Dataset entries
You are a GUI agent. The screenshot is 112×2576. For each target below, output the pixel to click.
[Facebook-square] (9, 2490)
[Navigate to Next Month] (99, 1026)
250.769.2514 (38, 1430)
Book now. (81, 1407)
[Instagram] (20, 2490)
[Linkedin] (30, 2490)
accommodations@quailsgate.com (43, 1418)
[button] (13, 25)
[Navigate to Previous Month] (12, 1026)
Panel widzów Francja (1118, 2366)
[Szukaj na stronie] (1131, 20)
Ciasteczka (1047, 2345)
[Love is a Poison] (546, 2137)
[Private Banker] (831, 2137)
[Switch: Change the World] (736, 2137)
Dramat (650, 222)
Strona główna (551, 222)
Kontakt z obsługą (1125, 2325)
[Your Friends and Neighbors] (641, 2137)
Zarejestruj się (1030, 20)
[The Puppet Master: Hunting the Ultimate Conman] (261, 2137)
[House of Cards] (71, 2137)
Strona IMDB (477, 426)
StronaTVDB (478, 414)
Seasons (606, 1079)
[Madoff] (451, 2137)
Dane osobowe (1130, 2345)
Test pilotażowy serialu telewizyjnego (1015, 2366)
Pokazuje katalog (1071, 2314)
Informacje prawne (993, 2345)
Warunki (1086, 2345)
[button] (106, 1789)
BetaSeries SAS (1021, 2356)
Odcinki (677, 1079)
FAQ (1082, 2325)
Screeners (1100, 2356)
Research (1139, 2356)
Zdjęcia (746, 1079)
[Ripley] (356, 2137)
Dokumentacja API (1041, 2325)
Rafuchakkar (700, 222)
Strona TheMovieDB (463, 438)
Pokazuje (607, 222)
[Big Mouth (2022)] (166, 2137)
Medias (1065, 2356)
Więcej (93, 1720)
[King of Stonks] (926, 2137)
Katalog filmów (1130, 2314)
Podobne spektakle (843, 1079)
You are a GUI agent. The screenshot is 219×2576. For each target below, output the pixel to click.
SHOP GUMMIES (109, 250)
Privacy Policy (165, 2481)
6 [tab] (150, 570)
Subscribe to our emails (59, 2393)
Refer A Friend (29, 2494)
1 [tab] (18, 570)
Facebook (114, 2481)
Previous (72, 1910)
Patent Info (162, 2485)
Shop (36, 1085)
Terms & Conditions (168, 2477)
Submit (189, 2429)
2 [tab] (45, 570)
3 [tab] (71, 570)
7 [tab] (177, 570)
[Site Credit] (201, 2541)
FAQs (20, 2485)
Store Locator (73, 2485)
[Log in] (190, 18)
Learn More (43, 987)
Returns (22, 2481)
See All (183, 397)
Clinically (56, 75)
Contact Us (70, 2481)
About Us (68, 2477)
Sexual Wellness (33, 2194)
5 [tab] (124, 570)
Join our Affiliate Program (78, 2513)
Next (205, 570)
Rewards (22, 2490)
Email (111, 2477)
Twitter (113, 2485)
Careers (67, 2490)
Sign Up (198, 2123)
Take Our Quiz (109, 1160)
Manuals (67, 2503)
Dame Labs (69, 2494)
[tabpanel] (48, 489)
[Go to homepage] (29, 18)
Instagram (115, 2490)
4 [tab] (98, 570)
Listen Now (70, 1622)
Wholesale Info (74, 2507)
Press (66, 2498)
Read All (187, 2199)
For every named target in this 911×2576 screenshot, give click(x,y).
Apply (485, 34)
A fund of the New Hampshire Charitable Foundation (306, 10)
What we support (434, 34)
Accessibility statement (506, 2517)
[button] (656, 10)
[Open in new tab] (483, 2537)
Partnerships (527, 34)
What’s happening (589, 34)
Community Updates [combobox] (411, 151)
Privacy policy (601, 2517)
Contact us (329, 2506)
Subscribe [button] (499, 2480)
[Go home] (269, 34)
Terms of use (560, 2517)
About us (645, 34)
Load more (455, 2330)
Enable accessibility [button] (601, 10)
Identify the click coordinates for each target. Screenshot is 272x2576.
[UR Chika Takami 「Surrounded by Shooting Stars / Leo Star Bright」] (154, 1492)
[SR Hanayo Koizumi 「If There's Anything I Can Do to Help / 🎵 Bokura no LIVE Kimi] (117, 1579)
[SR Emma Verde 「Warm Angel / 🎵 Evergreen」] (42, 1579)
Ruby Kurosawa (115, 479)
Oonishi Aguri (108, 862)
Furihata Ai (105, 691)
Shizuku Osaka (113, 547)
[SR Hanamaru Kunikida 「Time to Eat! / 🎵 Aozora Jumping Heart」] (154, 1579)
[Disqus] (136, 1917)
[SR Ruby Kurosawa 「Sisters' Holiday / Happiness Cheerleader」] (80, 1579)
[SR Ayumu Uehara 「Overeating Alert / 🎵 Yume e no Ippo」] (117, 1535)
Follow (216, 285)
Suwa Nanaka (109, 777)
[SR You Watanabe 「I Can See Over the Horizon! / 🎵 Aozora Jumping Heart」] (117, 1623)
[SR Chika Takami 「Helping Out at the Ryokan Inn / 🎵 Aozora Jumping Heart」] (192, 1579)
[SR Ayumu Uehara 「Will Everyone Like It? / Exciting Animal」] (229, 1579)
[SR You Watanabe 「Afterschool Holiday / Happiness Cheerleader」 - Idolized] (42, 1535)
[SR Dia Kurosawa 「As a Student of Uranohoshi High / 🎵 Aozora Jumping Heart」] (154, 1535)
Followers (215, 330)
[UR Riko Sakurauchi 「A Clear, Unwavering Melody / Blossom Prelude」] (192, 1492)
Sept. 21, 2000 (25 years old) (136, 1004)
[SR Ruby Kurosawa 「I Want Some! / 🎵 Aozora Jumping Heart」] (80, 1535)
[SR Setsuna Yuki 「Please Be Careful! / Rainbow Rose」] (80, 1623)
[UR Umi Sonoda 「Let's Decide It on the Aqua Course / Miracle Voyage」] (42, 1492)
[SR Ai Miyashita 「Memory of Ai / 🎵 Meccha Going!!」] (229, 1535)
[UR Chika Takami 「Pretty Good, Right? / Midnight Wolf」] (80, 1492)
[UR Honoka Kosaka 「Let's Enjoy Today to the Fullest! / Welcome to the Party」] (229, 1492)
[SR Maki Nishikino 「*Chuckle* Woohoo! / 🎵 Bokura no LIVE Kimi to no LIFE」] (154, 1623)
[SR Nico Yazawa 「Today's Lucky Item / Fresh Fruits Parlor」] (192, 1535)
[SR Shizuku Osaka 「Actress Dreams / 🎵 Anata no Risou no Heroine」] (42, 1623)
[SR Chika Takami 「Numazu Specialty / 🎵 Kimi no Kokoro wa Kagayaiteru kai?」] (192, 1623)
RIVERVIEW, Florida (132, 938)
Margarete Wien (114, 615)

Task description:
Examine the records and pull out every line where the string "agent" occurs.

Exercise answer:
You are a GUI agent. The screenshot is 112×2576. For each target below, output the pixel to click.
You are a GUI agent. The screenshot is 219×2576. For each target below, output the pixel to click.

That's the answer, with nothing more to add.